Explain SMBC — the wiki for Saturday Morning Breakfast Cereal

staging

2018-12-08 View on smbc-comics.com → 1 revision
staging
Votey panel for staging
This explanation is incomplete or may contain errors. It was generated by AI and has not yet been reviewed by a human editor.

Explanation

The Joke

A woman who appears to be a rocket scientist is standing at a chalkboard, explaining her strategy for running a marathon using the same principles as multi-stage rocketry. Her plan: once her legs get tired, she will "jettison them," decreasing the total mass her arms have to move. Then, 100 meters from the finish line, she will jettison the arms and torso, allowing her head to make it across the finish line "using minimum energy." The chalkboard shows a diagram of a human body divided into numbered stages, just like the stages of a rocket.

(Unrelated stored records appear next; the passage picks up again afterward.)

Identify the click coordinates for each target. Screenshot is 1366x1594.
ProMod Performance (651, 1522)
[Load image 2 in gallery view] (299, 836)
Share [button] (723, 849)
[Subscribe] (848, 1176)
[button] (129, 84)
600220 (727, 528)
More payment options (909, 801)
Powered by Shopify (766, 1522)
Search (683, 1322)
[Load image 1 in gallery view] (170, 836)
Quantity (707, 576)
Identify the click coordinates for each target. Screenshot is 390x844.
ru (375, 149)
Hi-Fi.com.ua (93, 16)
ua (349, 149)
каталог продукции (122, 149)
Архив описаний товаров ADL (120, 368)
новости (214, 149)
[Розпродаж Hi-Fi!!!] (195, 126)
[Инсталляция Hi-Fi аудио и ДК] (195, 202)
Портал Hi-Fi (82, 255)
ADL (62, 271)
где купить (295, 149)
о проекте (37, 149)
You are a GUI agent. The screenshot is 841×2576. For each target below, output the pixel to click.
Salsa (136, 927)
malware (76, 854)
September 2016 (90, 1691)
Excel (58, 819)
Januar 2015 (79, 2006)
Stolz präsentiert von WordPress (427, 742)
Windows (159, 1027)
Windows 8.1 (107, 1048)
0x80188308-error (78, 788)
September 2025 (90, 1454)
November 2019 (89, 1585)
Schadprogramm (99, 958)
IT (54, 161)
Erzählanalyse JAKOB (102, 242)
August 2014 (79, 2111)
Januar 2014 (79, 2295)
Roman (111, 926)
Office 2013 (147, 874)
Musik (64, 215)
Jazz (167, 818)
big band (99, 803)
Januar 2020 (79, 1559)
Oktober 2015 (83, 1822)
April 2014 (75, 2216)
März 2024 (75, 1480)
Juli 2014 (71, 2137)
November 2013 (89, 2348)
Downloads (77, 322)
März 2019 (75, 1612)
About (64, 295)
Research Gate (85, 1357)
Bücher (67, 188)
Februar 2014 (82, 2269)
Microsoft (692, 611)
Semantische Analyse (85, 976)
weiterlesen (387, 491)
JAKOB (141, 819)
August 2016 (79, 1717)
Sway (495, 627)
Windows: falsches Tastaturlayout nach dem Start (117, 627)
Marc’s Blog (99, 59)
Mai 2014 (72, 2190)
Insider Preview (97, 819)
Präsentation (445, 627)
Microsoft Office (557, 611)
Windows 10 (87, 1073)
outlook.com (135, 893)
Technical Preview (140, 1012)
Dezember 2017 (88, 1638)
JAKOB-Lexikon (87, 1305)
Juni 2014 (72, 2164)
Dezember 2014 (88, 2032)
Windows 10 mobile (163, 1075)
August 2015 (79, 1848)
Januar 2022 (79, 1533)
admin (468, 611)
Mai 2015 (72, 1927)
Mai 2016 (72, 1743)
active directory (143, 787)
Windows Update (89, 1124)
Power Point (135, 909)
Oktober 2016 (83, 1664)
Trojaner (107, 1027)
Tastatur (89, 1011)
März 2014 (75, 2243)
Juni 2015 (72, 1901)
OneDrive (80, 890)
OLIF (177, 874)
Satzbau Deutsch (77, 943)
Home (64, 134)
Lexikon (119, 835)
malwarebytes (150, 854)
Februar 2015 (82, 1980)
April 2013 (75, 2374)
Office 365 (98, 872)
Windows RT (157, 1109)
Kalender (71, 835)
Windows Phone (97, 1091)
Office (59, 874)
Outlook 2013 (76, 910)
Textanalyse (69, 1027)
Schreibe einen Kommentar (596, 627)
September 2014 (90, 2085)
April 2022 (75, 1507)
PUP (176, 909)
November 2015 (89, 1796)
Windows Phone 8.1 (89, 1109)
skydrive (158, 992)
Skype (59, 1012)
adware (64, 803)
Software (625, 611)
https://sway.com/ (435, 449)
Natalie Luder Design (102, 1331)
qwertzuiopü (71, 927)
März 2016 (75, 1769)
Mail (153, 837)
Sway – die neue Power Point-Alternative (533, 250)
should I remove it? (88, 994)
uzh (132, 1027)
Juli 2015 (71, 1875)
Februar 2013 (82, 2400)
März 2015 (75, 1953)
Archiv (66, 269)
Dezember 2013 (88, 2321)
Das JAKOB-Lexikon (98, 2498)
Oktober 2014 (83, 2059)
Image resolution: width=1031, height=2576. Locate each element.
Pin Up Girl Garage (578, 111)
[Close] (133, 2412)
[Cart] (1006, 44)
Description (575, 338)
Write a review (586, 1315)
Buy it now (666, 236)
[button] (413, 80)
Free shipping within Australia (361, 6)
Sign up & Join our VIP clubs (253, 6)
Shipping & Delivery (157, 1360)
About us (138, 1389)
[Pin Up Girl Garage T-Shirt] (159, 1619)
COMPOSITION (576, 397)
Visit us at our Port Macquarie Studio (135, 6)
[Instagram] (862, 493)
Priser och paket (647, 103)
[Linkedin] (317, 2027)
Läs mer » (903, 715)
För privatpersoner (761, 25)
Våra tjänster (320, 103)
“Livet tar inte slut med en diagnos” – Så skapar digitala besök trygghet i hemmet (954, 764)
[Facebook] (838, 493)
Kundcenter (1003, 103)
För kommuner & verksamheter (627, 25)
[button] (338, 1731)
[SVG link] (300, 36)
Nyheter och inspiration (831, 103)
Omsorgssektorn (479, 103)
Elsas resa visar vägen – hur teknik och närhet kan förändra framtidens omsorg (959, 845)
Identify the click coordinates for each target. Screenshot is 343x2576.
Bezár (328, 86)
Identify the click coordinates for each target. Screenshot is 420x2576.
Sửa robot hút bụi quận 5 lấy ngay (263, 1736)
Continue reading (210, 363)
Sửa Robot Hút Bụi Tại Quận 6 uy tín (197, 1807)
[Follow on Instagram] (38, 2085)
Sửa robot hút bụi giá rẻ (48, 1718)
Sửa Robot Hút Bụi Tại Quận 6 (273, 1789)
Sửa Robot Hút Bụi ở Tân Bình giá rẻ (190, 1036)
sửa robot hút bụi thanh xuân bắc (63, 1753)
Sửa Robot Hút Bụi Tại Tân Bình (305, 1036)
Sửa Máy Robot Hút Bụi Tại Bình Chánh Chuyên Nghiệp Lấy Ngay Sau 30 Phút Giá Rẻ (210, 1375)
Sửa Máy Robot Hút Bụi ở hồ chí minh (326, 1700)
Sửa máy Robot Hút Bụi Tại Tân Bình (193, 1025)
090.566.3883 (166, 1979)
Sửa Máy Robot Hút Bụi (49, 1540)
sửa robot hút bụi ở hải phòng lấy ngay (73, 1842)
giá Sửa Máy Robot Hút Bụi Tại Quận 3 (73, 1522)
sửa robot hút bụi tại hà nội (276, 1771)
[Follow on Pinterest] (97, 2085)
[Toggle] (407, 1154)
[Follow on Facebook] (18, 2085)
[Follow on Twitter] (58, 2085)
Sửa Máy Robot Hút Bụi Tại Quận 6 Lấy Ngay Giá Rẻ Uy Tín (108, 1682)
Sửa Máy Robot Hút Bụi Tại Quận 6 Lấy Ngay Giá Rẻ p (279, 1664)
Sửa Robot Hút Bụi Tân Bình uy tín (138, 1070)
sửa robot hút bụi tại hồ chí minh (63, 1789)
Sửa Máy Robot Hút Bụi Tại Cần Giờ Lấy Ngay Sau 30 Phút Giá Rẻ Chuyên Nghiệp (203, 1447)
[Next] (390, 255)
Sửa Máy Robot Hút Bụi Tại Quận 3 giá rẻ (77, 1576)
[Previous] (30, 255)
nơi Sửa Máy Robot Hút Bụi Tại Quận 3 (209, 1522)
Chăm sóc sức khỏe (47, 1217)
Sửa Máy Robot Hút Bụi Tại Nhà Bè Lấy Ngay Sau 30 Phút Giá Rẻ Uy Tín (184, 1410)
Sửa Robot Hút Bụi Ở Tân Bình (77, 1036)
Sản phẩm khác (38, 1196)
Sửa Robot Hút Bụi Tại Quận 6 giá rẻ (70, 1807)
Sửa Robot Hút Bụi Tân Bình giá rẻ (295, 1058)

Below the panel is the caption: "Fun fact: No rocket scientist has ever won a marathon."

The Humor

The comedy comes from the absurd literal application of sound engineering principles to an entirely inappropriate domain. Staging -- the practice of discarding empty fuel tanks and structural mass during a rocket's ascent to improve efficiency -- is a brilliant and well-proven concept in aerospace engineering. Applying it to a human runner, however, is grotesquely impractical since humans cannot detach their own limbs and continue functioning. The "fun fact" at the bottom is the cherry on top: it implies that rocket scientists, if given the chance, would genuinely approach athletics this way, and their failure to win marathons is somehow evidence that the strategy does not work rather than evidence that it is insane. The joke captures a common SMBC theme -- the way technically brilliant people can be so locked into their domain-specific thinking that they apply it absurdly to everyday situations.

References

Multi-stage rockets work by discarding depleted stages to reduce dead weight, improving the remaining fuel's efficiency. This principle, formalized in the Tsiolkovsky rocket equation, is fundamental to spaceflight. The comic takes this sound engineering concept and applies it with deadpan literalism to human biomechanics, highlighting the difference between theoretical optimization and practical reality.